**DATA EXTRACT**
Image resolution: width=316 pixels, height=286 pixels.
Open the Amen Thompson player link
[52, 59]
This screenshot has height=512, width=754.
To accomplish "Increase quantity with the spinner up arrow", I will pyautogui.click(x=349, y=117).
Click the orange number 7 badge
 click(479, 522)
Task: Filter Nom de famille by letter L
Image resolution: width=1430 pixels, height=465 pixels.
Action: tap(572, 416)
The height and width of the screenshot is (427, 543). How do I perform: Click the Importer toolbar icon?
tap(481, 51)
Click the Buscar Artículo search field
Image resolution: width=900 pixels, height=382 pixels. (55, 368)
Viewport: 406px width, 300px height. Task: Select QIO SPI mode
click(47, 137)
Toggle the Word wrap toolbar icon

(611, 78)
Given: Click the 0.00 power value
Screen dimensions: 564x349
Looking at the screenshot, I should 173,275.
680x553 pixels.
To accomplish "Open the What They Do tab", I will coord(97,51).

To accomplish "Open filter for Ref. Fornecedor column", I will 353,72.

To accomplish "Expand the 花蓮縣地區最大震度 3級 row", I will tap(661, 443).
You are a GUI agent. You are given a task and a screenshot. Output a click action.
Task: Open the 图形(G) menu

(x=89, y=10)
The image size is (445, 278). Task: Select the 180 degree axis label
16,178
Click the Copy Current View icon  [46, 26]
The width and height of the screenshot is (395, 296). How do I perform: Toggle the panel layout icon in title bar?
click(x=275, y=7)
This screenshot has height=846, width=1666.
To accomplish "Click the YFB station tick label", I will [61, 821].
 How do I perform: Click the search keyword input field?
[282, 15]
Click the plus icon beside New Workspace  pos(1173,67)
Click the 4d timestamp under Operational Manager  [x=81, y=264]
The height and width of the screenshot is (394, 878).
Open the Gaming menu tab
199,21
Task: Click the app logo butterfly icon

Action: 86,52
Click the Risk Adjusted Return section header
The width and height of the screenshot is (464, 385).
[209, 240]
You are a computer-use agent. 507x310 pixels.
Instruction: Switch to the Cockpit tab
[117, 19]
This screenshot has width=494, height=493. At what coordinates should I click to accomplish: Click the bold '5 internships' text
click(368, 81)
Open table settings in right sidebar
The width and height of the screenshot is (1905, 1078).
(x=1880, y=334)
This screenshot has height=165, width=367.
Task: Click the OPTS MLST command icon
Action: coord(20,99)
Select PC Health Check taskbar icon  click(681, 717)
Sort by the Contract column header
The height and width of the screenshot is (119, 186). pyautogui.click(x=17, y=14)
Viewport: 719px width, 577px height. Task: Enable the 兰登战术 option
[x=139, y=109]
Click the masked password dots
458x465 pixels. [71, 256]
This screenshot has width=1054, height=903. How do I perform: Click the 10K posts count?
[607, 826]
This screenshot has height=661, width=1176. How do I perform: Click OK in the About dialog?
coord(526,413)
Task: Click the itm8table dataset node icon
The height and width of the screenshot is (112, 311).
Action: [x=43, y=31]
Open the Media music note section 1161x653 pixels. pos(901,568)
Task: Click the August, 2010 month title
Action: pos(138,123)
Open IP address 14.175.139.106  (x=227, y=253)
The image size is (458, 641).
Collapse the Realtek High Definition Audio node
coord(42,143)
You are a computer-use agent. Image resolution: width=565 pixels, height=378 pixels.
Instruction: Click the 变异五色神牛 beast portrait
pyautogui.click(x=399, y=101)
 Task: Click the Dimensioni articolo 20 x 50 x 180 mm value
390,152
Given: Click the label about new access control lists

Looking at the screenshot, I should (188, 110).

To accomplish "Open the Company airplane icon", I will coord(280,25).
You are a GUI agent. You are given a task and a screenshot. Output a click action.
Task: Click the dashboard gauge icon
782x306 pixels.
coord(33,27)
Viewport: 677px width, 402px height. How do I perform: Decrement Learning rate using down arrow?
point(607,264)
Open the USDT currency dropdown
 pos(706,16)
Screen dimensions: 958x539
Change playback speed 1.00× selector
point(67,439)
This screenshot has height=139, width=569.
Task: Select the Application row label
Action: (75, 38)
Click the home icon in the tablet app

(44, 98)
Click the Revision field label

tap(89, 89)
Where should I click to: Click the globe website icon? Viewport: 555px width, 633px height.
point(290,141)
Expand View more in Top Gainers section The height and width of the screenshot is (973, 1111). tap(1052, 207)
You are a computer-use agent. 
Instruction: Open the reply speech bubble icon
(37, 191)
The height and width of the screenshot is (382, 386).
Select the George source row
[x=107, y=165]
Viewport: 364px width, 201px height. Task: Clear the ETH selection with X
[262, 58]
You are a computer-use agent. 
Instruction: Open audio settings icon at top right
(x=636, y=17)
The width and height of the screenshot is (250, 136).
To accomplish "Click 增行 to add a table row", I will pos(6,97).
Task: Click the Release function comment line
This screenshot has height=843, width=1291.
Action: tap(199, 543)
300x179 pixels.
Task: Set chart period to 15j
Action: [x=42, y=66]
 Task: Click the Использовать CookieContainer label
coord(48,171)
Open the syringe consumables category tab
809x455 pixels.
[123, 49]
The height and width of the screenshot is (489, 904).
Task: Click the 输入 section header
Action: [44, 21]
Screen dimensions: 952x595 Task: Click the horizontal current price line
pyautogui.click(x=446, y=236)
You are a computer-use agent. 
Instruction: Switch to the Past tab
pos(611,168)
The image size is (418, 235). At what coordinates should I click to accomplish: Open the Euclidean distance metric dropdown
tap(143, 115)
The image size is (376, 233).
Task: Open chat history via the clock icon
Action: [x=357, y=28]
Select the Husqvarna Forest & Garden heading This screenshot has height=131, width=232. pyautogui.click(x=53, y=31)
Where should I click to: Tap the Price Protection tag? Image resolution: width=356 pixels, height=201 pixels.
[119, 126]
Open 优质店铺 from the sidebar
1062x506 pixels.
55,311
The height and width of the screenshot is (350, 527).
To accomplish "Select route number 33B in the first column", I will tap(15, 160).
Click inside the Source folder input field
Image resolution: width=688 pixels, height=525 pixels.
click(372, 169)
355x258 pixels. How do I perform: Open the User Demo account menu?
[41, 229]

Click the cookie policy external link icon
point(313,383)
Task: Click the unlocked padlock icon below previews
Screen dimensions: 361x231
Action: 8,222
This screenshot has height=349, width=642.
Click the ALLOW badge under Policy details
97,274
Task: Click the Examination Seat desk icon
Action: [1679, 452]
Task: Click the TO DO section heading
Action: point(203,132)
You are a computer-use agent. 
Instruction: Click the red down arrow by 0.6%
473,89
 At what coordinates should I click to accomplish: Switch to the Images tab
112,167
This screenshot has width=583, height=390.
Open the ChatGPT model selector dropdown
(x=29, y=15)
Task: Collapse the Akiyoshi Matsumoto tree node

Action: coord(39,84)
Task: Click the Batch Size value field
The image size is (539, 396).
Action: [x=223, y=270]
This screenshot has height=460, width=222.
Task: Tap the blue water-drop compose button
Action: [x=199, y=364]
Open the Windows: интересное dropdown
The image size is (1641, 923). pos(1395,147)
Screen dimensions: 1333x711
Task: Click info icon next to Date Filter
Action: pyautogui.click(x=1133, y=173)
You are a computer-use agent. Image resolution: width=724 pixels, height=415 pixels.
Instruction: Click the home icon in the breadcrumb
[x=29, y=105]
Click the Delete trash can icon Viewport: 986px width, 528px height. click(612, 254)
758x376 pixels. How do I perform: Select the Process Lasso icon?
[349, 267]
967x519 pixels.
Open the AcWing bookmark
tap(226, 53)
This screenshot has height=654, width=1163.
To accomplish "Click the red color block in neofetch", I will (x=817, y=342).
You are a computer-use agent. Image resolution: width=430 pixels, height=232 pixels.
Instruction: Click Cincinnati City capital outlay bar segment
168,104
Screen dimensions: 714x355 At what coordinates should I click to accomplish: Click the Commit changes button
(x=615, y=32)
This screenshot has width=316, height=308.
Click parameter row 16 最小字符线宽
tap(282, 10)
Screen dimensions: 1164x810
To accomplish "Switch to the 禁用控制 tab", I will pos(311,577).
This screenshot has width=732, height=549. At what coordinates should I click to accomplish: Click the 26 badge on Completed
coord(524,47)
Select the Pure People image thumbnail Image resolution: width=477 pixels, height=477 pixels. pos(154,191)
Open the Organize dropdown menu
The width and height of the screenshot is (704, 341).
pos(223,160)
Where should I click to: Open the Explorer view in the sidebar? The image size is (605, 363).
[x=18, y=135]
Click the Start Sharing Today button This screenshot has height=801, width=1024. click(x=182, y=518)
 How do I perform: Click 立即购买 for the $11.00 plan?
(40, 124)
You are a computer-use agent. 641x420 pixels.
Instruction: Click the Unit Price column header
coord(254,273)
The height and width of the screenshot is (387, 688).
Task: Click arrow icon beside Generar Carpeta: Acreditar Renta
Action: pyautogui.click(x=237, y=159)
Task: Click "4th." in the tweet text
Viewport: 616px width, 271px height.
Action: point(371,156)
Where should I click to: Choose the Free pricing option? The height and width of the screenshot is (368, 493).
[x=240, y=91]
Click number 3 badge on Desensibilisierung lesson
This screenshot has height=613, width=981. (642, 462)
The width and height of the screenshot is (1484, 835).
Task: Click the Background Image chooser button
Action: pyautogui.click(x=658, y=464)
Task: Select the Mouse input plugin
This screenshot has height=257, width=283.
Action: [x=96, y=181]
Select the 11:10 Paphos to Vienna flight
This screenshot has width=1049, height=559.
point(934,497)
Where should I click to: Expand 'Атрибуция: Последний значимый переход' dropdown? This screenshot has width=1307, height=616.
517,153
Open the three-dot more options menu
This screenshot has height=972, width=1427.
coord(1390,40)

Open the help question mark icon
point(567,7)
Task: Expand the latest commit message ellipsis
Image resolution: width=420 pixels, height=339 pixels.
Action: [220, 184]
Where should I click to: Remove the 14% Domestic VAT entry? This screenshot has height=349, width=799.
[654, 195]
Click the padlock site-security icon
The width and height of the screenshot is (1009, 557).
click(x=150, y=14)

**AIM OF THE EXERCISE**
Convert the listing, starting at its first line and ending at the line containing "Image resolution: width=900", into a JSON list of strings with one string per line and blank lines omitted.

**EXERCISE SOLUTION**
[
  "Image resolution: width=316 pixels, height=286 pixels.",
  "Open the Amen Thompson player link",
  "[52, 59]",
  "This screenshot has height=512, width=754.",
  "To accomplish \"Increase quantity with the spinner up arrow\", I will pyautogui.click(x=349, y=117).",
  "Click the orange number 7 badge",
  " click(479, 522)",
  "Task: Filter Nom de famille by letter L",
  "Image resolution: width=1430 pixels, height=465 pixels.",
  "Action: tap(572, 416)",
  "The height and width of the screenshot is (427, 543). How do I perform: Click the Importer toolbar icon?",
  "tap(481, 51)",
  "Click the Buscar Artículo search field",
  "Image resolution: width=900 pixels, height=382 pixels. (55, 368)"
]